*ABOUT THIS EXERCISE:*
Leaving out every picture, transcribe the lines from the line that contains "You are a computer-use" to the end of the entries below, both ends included.

↓↓↓

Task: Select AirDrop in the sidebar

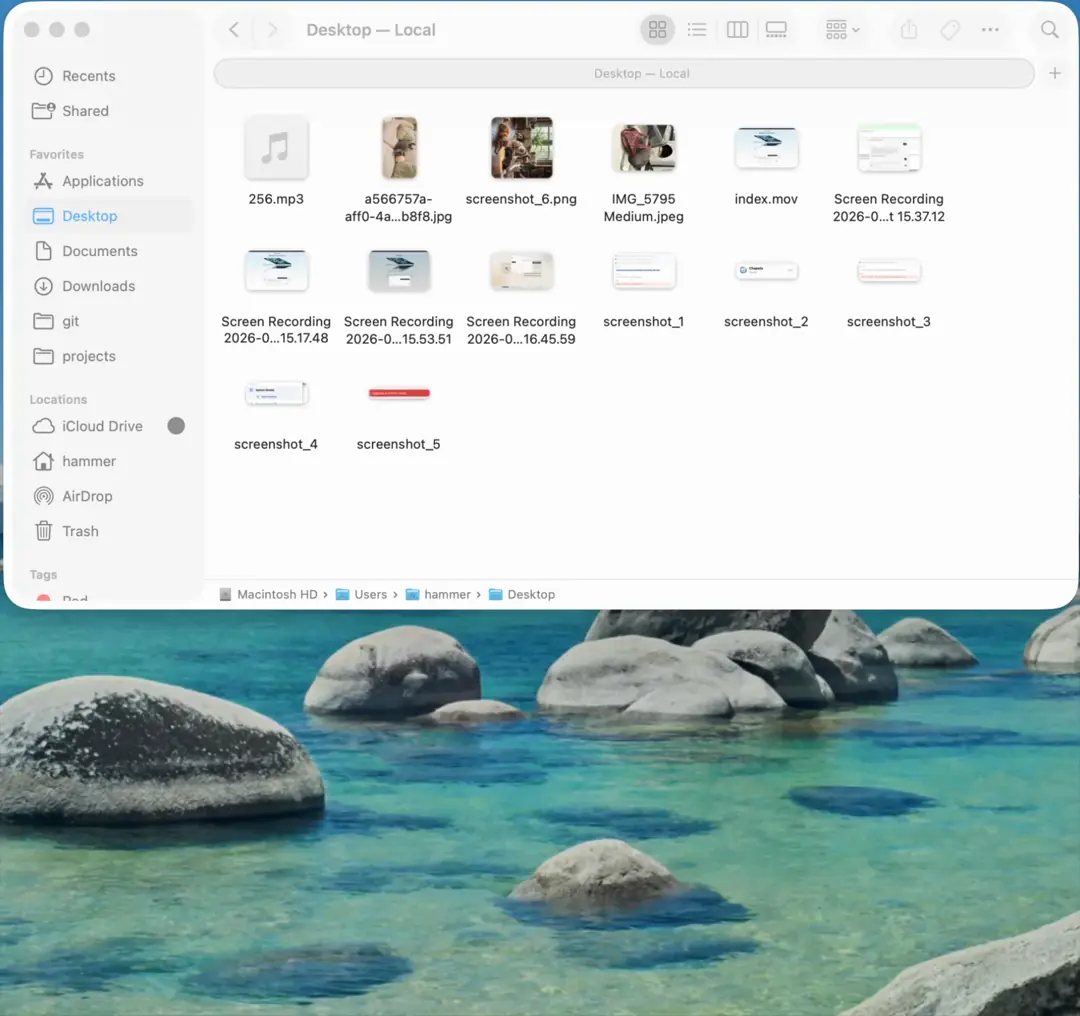Action: click(x=87, y=496)
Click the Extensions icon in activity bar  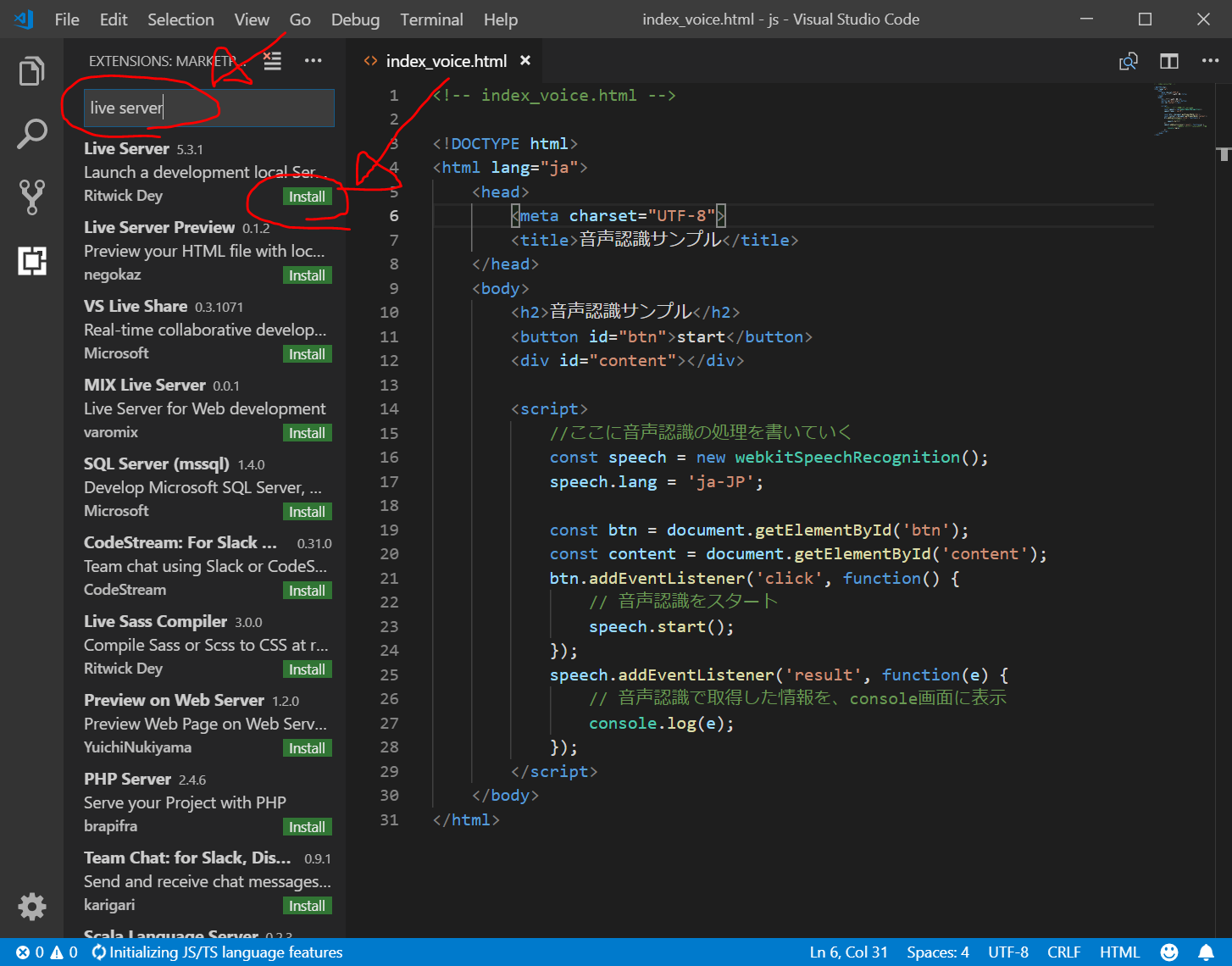tap(31, 260)
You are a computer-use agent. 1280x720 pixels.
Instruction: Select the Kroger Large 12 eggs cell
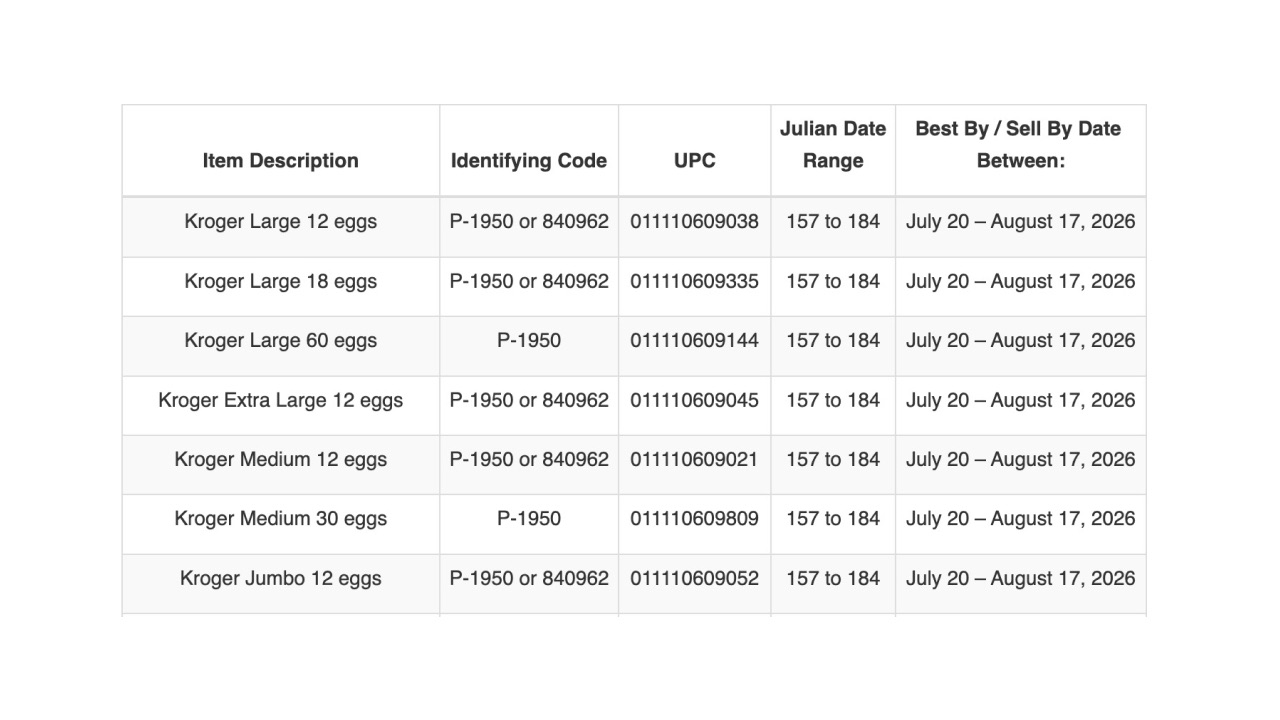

↑↑↑

*RESPONSE TO THE EXERCISE:*
You are a computer-use agent. 1280x720 pixels.
Instruction: Select the Kroger Large 12 eggs cell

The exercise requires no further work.